YOUR INSTRUCTIONS:
Without any omission, reproduce the records that follow.

DATA SHOWN:
◇ ◇ ◇

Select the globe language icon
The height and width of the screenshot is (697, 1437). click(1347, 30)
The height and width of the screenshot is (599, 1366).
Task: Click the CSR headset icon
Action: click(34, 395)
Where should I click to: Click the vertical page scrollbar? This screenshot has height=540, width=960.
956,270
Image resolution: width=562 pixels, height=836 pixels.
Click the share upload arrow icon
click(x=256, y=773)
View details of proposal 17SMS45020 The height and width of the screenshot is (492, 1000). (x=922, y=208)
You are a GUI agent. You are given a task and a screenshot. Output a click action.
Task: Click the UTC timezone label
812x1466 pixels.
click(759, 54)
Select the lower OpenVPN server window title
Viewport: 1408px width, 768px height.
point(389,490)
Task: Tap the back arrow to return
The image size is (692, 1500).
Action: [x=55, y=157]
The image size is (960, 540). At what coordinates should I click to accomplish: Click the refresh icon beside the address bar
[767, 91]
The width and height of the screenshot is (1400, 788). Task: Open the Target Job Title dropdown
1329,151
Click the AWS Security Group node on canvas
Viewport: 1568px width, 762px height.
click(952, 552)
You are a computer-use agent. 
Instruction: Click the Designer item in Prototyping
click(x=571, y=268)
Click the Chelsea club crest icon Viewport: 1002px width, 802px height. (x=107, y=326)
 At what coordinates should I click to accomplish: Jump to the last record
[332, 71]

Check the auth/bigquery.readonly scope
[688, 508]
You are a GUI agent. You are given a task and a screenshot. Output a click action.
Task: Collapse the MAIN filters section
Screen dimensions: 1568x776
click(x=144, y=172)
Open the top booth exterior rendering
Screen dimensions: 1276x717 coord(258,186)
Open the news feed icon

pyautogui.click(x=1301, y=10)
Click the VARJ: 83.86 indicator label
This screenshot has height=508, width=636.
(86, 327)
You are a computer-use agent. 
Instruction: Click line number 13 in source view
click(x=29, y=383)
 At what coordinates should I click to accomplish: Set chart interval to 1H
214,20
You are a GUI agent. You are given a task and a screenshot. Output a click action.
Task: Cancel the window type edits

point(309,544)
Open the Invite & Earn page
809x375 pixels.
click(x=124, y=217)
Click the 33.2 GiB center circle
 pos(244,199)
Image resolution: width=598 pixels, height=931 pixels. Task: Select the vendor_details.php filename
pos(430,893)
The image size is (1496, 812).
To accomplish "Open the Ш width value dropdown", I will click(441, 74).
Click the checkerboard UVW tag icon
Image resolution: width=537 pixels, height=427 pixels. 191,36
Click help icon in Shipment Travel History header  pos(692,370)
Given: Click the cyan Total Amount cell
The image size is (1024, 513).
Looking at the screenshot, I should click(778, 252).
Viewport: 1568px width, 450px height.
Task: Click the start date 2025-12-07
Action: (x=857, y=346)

◇ ◇ ◇

WRITTEN ANSWER:
Select the globe language icon
The height and width of the screenshot is (697, 1437). click(1347, 30)
The height and width of the screenshot is (599, 1366).
Task: Click the CSR headset icon
Action: click(34, 395)
Where should I click to: Click the vertical page scrollbar? This screenshot has height=540, width=960.
956,270
Image resolution: width=562 pixels, height=836 pixels.
Click the share upload arrow icon
click(x=256, y=773)
View details of proposal 17SMS45020 The height and width of the screenshot is (492, 1000). (x=922, y=208)
You are a GUI agent. You are given a task and a screenshot. Output a click action.
Task: Click the UTC timezone label
812x1466 pixels.
click(759, 54)
Select the lower OpenVPN server window title
Viewport: 1408px width, 768px height.
point(389,490)
Task: Tap the back arrow to return
The image size is (692, 1500).
Action: [x=55, y=157]
The image size is (960, 540). At what coordinates should I click to accomplish: Click the refresh icon beside the address bar
[767, 91]
The width and height of the screenshot is (1400, 788). Task: Open the Target Job Title dropdown
1329,151
Click the AWS Security Group node on canvas
Viewport: 1568px width, 762px height.
click(952, 552)
You are a computer-use agent. 
Instruction: Click the Designer item in Prototyping
click(x=571, y=268)
Click the Chelsea club crest icon Viewport: 1002px width, 802px height. (x=107, y=326)
 At what coordinates should I click to accomplish: Jump to the last record
[332, 71]

Check the auth/bigquery.readonly scope
[688, 508]
You are a GUI agent. You are given a task and a screenshot. Output a click action.
Task: Collapse the MAIN filters section
Screen dimensions: 1568x776
click(x=144, y=172)
Open the top booth exterior rendering
Screen dimensions: 1276x717 coord(258,186)
Open the news feed icon

pyautogui.click(x=1301, y=10)
Click the VARJ: 83.86 indicator label
This screenshot has height=508, width=636.
(86, 327)
You are a computer-use agent. 
Instruction: Click line number 13 in source view
click(x=29, y=383)
 At what coordinates should I click to accomplish: Set chart interval to 1H
214,20
You are a GUI agent. You are given a task and a screenshot. Output a click action.
Task: Cancel the window type edits

point(309,544)
Open the Invite & Earn page
809x375 pixels.
click(x=124, y=217)
Click the 33.2 GiB center circle
 pos(244,199)
Image resolution: width=598 pixels, height=931 pixels. Task: Select the vendor_details.php filename
pos(430,893)
The image size is (1496, 812).
To accomplish "Open the Ш width value dropdown", I will click(441, 74).
Click the checkerboard UVW tag icon
Image resolution: width=537 pixels, height=427 pixels. 191,36
Click help icon in Shipment Travel History header  pos(692,370)
Given: Click the cyan Total Amount cell
The image size is (1024, 513).
Looking at the screenshot, I should click(778, 252).
Viewport: 1568px width, 450px height.
Task: Click the start date 2025-12-07
Action: (x=857, y=346)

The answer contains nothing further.